GJB2 promotes ovarian cancer progression and cisplatin resistance by upregulating TNC expression

Abstract

Cisplatin resistance continues to be a major obstacle in the treatment of ovarian cancer (OC). Gap junction protein β-2 (GJB2), a key member of the connexin family, is well-known for its association with hereditary deafness. However, its role in ovarian cancer chemotherapy resistance remains unexplored. In this study, we found that increased expression of GJB2 was observed in OC patients with poor prognosis and in cisplatin-resistant OC cells. GJB2 knockdown in OVCAR-3 cells inhibited cancer progression and enhanced cisplatin sensitivity via increased drug uptake, while GJB2 overexpression promoted tumor progression and cisplatin resistance.

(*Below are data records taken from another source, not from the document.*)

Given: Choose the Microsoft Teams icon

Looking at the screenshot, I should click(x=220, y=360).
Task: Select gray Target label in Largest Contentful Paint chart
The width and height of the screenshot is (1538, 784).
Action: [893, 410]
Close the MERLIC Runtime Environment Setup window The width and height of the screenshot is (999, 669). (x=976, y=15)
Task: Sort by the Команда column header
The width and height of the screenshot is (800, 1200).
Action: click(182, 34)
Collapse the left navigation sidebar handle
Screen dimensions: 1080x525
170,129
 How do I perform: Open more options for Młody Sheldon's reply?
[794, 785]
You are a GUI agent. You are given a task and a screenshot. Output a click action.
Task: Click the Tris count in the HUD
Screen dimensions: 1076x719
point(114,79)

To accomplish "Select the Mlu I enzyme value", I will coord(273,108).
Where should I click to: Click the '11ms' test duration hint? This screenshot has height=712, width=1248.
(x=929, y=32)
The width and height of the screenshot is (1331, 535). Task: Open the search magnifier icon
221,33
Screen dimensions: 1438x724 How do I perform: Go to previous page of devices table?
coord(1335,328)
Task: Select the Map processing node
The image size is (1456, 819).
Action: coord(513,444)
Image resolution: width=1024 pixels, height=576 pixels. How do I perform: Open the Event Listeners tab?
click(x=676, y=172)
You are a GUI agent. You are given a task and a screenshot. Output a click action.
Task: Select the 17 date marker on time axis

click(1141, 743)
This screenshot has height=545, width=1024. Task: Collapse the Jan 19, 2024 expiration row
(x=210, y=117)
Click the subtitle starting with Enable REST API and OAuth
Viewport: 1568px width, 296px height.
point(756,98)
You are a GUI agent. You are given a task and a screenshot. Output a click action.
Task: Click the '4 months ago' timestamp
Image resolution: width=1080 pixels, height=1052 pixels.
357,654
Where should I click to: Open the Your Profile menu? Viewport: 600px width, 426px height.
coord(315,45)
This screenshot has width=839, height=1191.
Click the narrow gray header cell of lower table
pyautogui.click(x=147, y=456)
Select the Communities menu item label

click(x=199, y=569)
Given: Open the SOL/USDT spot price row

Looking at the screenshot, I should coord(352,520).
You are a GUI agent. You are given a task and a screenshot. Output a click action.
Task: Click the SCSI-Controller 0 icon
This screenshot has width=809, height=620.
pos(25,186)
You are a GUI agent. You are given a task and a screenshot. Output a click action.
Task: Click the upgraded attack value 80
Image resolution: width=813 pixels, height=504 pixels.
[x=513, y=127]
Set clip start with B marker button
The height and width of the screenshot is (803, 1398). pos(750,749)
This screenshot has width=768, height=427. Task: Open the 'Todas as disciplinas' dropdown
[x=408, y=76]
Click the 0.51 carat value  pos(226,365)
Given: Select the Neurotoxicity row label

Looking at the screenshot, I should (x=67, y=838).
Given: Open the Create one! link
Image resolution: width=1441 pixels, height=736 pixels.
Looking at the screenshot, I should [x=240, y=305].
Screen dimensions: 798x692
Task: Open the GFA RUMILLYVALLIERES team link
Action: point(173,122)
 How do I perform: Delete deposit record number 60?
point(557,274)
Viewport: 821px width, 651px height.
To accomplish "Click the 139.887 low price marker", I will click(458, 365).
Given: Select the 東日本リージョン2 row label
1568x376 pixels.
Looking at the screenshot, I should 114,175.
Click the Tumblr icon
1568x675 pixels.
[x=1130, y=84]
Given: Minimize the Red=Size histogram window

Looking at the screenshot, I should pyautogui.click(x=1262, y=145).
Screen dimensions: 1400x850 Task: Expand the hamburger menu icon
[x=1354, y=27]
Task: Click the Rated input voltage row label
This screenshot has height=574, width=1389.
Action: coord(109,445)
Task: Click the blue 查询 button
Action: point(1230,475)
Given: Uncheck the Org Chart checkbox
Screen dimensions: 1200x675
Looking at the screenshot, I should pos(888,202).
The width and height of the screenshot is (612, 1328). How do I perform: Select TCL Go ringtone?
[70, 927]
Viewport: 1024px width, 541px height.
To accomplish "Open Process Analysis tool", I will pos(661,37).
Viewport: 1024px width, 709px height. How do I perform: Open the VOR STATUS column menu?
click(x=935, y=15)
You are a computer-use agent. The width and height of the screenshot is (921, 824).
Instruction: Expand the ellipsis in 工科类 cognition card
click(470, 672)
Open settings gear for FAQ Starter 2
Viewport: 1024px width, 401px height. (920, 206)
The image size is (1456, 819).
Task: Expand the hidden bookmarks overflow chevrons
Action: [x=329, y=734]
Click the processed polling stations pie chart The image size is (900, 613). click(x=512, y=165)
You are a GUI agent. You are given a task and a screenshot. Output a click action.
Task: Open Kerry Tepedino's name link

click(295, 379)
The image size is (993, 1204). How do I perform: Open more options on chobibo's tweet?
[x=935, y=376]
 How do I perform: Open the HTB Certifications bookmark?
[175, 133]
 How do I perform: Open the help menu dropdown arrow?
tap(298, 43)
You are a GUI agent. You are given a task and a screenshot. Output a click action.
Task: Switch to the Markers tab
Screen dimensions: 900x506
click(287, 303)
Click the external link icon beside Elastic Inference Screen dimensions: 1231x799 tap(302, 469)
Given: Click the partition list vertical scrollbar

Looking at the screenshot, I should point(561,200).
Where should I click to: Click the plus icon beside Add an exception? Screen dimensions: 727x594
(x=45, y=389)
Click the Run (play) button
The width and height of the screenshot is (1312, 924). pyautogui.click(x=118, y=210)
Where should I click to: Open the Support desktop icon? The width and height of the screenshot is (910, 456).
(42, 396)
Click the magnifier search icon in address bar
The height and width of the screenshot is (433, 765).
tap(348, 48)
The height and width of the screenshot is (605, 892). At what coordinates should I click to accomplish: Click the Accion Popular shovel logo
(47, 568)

Furthermore, a positive correlation between GJB2 and TNC expression was identified in clinical tissue samples. TNC knockdown in GJB2-overexpressing cells eliminated GJB2-driven OC progression and cisplatin resistance. Finally, epicatechin enhanced drug uptake mediated cisplatin sensitivity by inhibiting the GJB2 expression. This study demonstrates that GJB2 is a potential therapeutic target for overcoming cisplatin resistance in OC by upregulating TNC expression. Epicatechin may enhance cisplatin efficacy by targeting GJB2.